Although evidence is limited, children in Barbados are reported to engage in the worst forms of child labor in commercial sexual exploitation and drug trafficking.(1-6) Table 1 provides key indicators on children's work and education in Barbados. Data on some of these indicators are not available from the sources used in this report.
|Working children, ages 5 to 14:||Unavailable|
|School attendance, ages 5 to 14 (%):||Unavailable|
|Children combining work and school, ages 7 to 14 (%):||Unavailable|
|Primary completion rate (%):||104.0|
Based on a review of available information, Table 2 provides an overview of children's work by sector and activity.
|Categorical Worst Forms of Child Labor‡||Used in drug trafficking* (2-6)|
|Commercial sexual exploitation sometimes as a result of human trafficking* (1, 4-6)|
*Evidence of this activity is limited and/or the extent of the problem is unknown.
‡Child labor understood as the worst forms of child labor per se under Article 3(a) - (c) of ILO C. 182.
Older men reportedly engage children in commercial sexual exploitation in exchange for material goods.(1) The Government has acknowledged the need to conduct a national child labor survey to assess the magnitude of the problem.(9, 10) However, it does not appear that the Government has undertaken such research.(3, 9)
Barbados has ratified some key international conventions concerning child labor (Table 3).
|ILO C. 138, Minimum Age||✅|
|ILO C. 182, Worst Forms of Child Labor||✅|
|UN CRC Optional Protocol on Armed Conflict|
|UN CRC Optional Protocol on the Sale of Children, Child Prostitution and Child Pornography|
|Palermo Protocol on Trafficking in Persons|
The Government of Barbados has not ratified the UN CRC Optional Protocol on the Sale of Children, Child Prostitution and Child Pornography or the Palermo Protocol on Trafficking in Persons.

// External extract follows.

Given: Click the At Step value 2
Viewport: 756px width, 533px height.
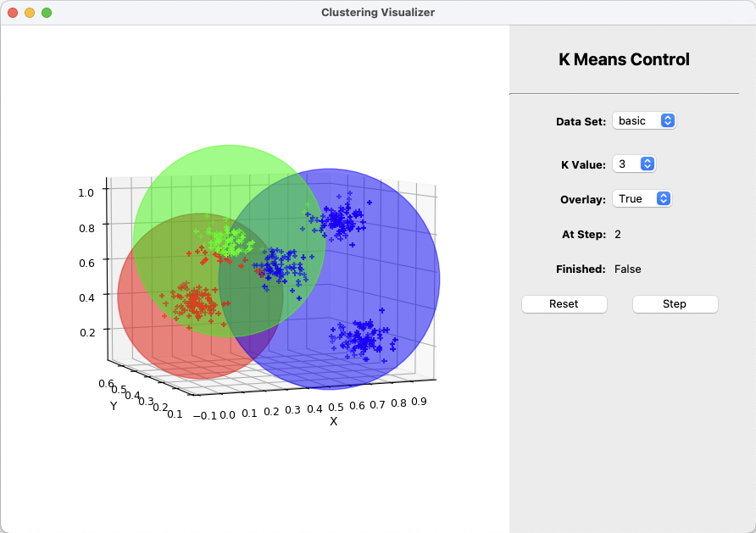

The Government has established relevant laws and regulations related to child labor, including its worst forms (Table 4).
|Minimum Age for Work||Yes||16||Employment (Miscellaneous Provisions) Act; Recruiting of Workers Act (11, 12)|
|Minimum Age for Hazardous Work||Yes||18||Employment (Miscellaneous Provisions) Act (11)|
|List of Hazardous Occupations Prohibited for Children||No|
|Prohibition of Forced Labor||Yes||Constitution; Offenses Against the Person Act (13, 14)|
|Prohibition of Child Trafficking||Yes||Transnational Organized Crime (Prevention and Control) Act (15)|
|Prohibition of Commercial Sexual Exploitation of Children||Yes||Sexual Offenses Act (16)|
|Prohibition of Using Children in Illicit Activities||Yes||Protection of Children Act; Drug Abuse (Prevention and Control) Act (17, 18)|
|Minimum Age for Compulsory Military Recruitment||N/A*|
|Minimum Age for Voluntary Military Service||Yes||18||Defence Act (19)|
|Compulsory Education Age||Yes||16||Education Act (20)|
|Free Public Education||Yes||Education Act (20)|
*No conscription or no standing military.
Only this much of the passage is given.